Si la crise de l’enseignement du français provoque des crises personnelles aussi dramatiques, d’une violence aussi grande que celles qu’on a vues en Mai 68 et après, c’est que, à travers la valeur de ce produit de marché qu’est la langue française, un certain nombre de gens défendent, le dos au mur, leur propre valeur, leur propre capital. Ils sont prêts à mourir pour le français… ou pour l’orthographe ! De même que les gens qui ont passé quinze ans de leur vie à apprendre le latin, lorsque leur langue se trouve brusquement dévaluée, sont comme des détenteurs d’emprunts russes…

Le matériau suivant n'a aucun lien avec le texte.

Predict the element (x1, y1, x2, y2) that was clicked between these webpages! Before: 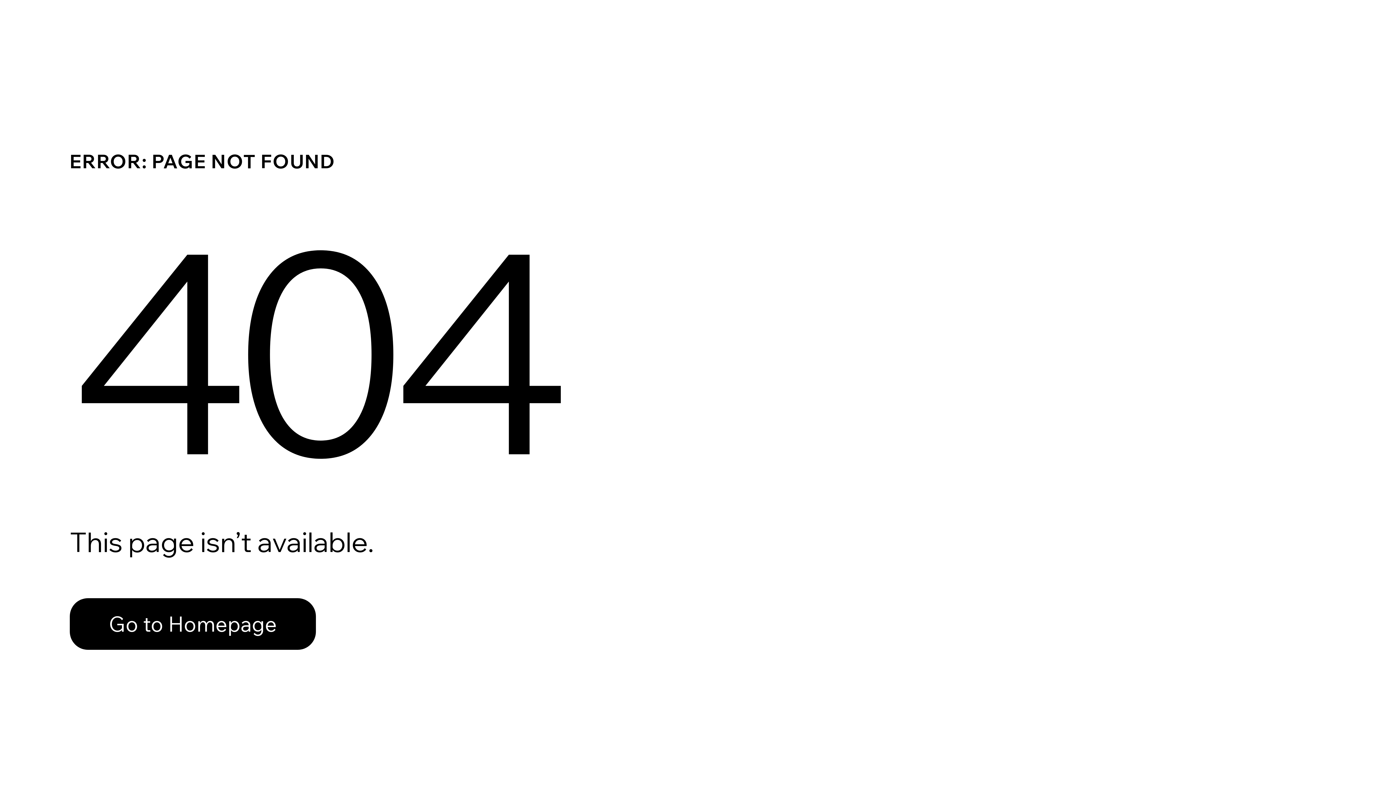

• Un des effets de la crise est de porter l’interrogation sur les conditions tacites, sur les présupposés du fonctionnement du système. On peut, lorsque la crise porte au jour un certain nombre de présupposés, poser la question systématique des présupposés et se demander ce que doit être une situation linguistique scolaire pour que les problèmes qui se posent en situation de crise ne se posent pas. […] Dans le cas de la religion, pour que la liturgie romaine fonctionne, il faut que soit produit un certain type d’émetteurs et un certain type de récepteurs. Il faut que les récepteurs soient prédisposés à reconnaître l’autorité des émetteurs, que les émetteurs ne parlent pas à leur compte, mais parient toujours en délégués, en prêtres mandatés et ne s’autorisent jamais à définir eux-mêmes ce qui est à dire et ce qui n’est pas à dire.
Il en va de même dans l’enseignement : pour que le discours professoral ordinaire, énoncé et reçu comme allant de soi, fonctionne, il faut un rapport autorité-croyance, un rapport entre un émetteur autorisé et un récepteur prêt à recevoir ce qui est dit, à croire que ce qui est dit mérite d’être dit. Il faut qu’un récepteur prêt à recevoir soit produit, et ce n’est pas la situation pédagogique qui le produit.

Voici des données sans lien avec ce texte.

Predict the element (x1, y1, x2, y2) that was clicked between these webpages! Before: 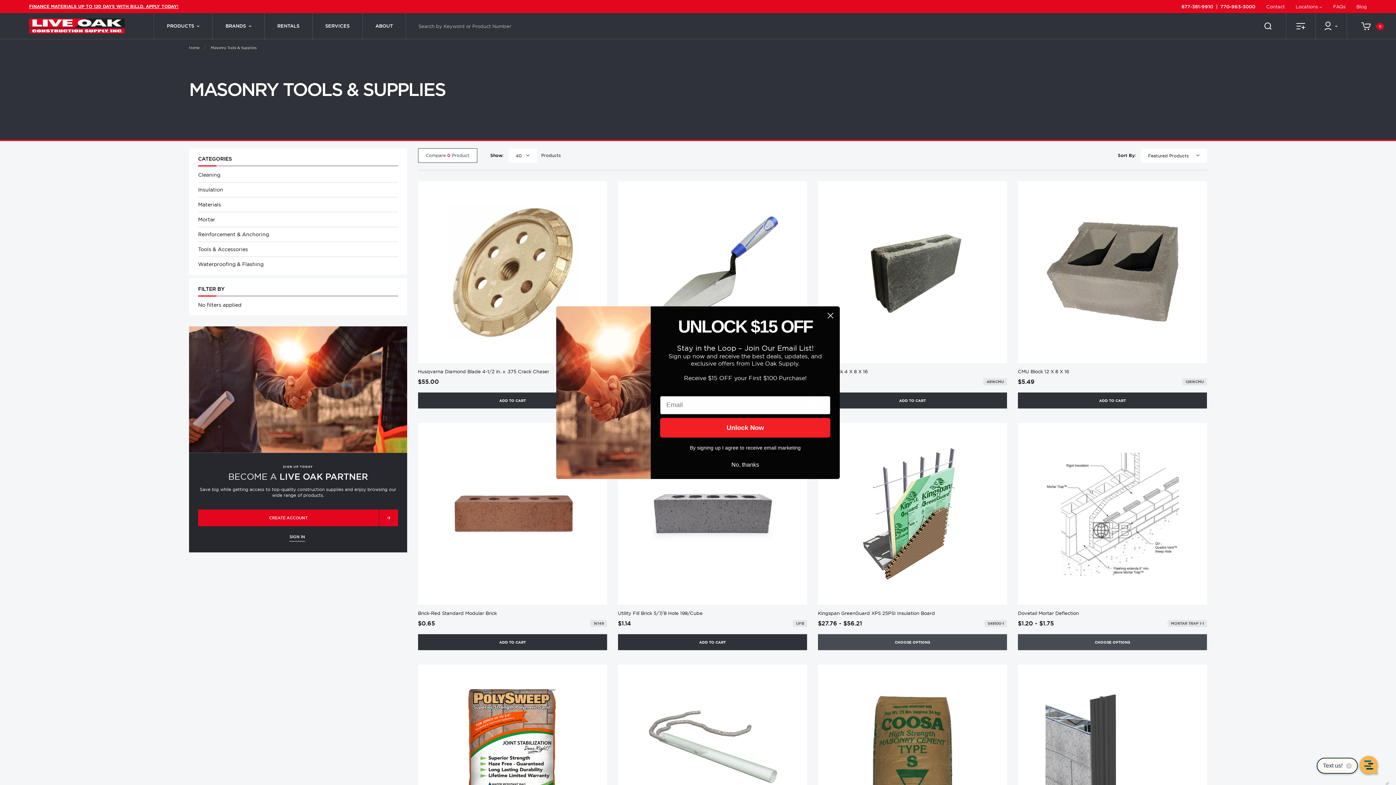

• Pour récapituler de façon abstraite et rapide, la communication en situation d’autorité pédagogique suppose des émetteurs légitimes, des récepteurs légitimes, une situation légitime, un langage légitime.

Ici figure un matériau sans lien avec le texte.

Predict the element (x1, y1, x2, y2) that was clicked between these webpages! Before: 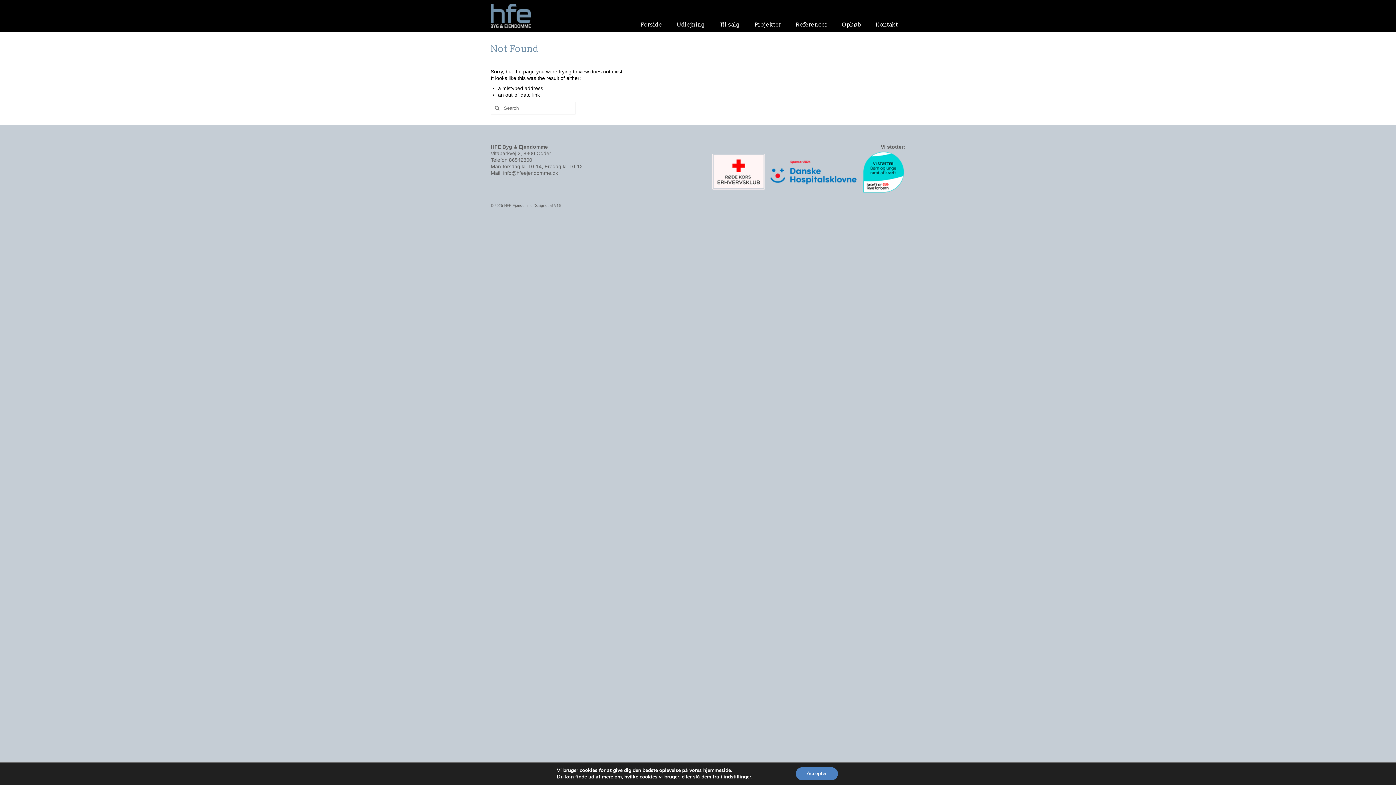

Il faut un émetteur légitime, c’est-à-dire quelqu’un qui reconnaît les lois implicites du système et qui est, à ce titre, reconnu et coopté. Il faut des destinataires reconnus par l’émetteur comme dignes de recevoir, ce qui suppose que l’émetteur ait pouvoir d’élimination, qu’il puisse exclure « ceux qui ne devraient pas être là »; mais ce n’est pas tout : il faut des élèves qui soient prêts à reconnaître le professeur comme professeur, et des parents qui donnent une espèce de crédit, de chèque en blanc, au professeur. Il faut aussi qu’idéalement les récepteurs soient relativement homogènes linguistiquement (c’est-à-dire socialement), homogènes en connaissance de la langue et en reconnaissance de la langue, et que la structure du groupe ne fonctionne pas comme un système de censure capable d’interdire le langage qui doit être utilisé.